Selling ONTC will hurt Northern Ontario – by Madeleine Tremblay (Sudbury Star – April 11, 2012)

The Sudbury Star is the City of Greater Sudbury’s daily newspaper.

Madeleine Tremblay is the Mayor, Township of Fauquier-Strickland (Cochrane District)

The province’s announcement March 23, to divest of all business lines of the Ontario Northland Transportation Commission came as a complete surprise and left us dumbfounded as to why our provincial government would deliver such devastating news on the heels of so many promises.

As minister responsible for the development of Northern Ontario, Rick Bartolucci should have argued with his caucus that consultation take place with northern municipalities and communities. This simple consideration could have provided opportunities for different solutions. Instead, his government ignored our multiple pleas for inclusion with decision making, which affects our livelihood and future.

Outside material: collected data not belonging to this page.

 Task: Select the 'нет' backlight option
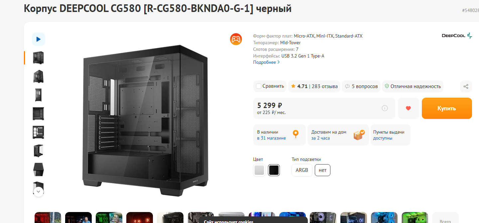pyautogui.click(x=322, y=170)
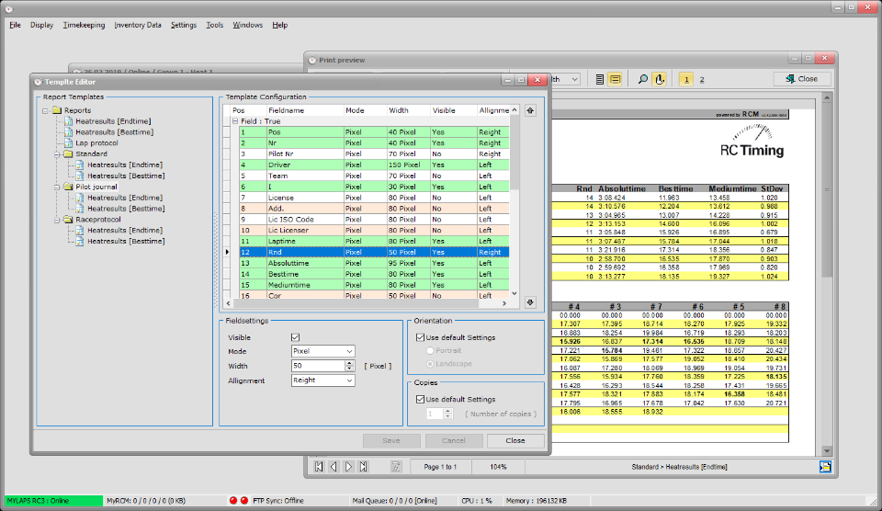Viewport: 882px width, 511px height.
Task: Go to last page of preview
Action: pos(364,467)
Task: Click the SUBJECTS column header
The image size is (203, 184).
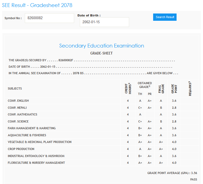Action: tap(15, 88)

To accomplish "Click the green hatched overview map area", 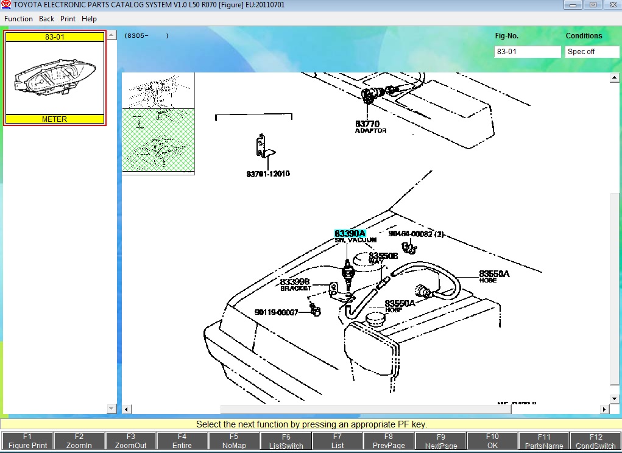I will click(x=158, y=141).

Who will now look at Northern Ontario as a good place to invest, when the most economical way of transportation is being pulled out? The Northern Ontario Growth Plan included statements on improving all transportation models. Now the plan has to be re-written or, was the exercise just a smoke screen to hide the real agenda and plan of the government towards Northern Ontario?

What will happen with the Kapuskasing paper mill, our telephone long distance services, increases in traffic and maintenance of the TransCanada Highway? What about increases in motor vehicle accidents? What about our future? So many questions, so many uncertainties and no support from our provincial government.

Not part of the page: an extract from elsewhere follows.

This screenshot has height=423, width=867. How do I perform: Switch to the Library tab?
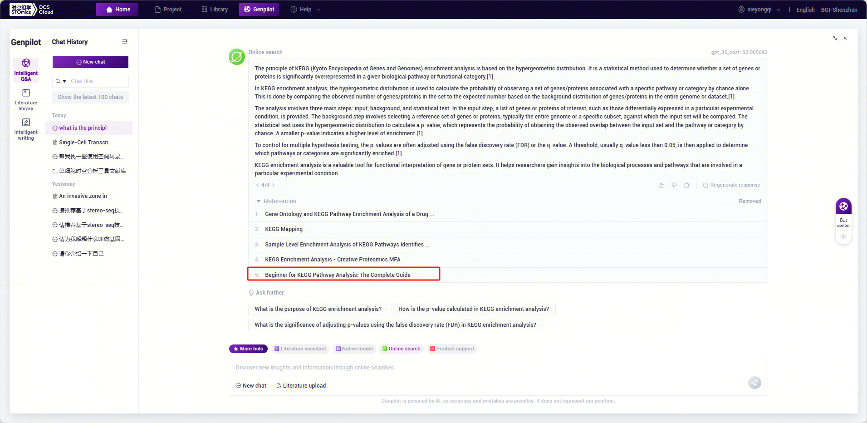point(215,10)
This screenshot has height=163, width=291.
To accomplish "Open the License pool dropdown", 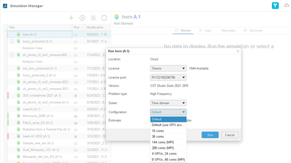I will (x=168, y=77).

Between the Far North Act, the Planning Act, reduction in wood allocations to the forest industry, the woodland caribou and wolverine habitat protection plans and all other rules, regulations and acts that works against a prosperous Northern Ontario, it is enough evidence that the Liberal government wants to drive people and investment out and away from Northern Ontario.

The decision to divest ONTC’s assets will have a far more negative impact on Northern Ontario and the provincial economy than the government was led to believe. Has any thought been given to what the private sector would do with those assets if a buyer is found? How would anyone like to spend 13 hours, crammed in a bus to attend a medical appointment in Toronto, after being referred to a service only available there?

At least the Northlander provided a comfortable ride to our destination.

The premier promised plans for more job creation programs. Where and how does this decision fall within the job creation plan?

The Liberals did not hesitate when it was time to save the auto industry or provide Toyota Canada with a $75-million subsidy for a new product. Apply the same logic they applied to the southern auto industry and provide real commitment and confidence to Northern Ontario.

Northern Ontario has always taken the hardest blows when it comes to government service reductions and cuts.

If the governments wants to find ways to reduce expenditures, start cutting the fat from provincial programs or eliminate them, such as the “Newcomer Champion Awards,” the “Lincoln M. Alexander Awards” and all other awards programs and their associated staff.

We therefore call upon the Ontario government to cancel its decision to divest ONTC and engage in a true dialogue with all northern community representatives, with objectives in finding practical solutions in making the ONTC a champion and leader for economic development in Northern Ontario.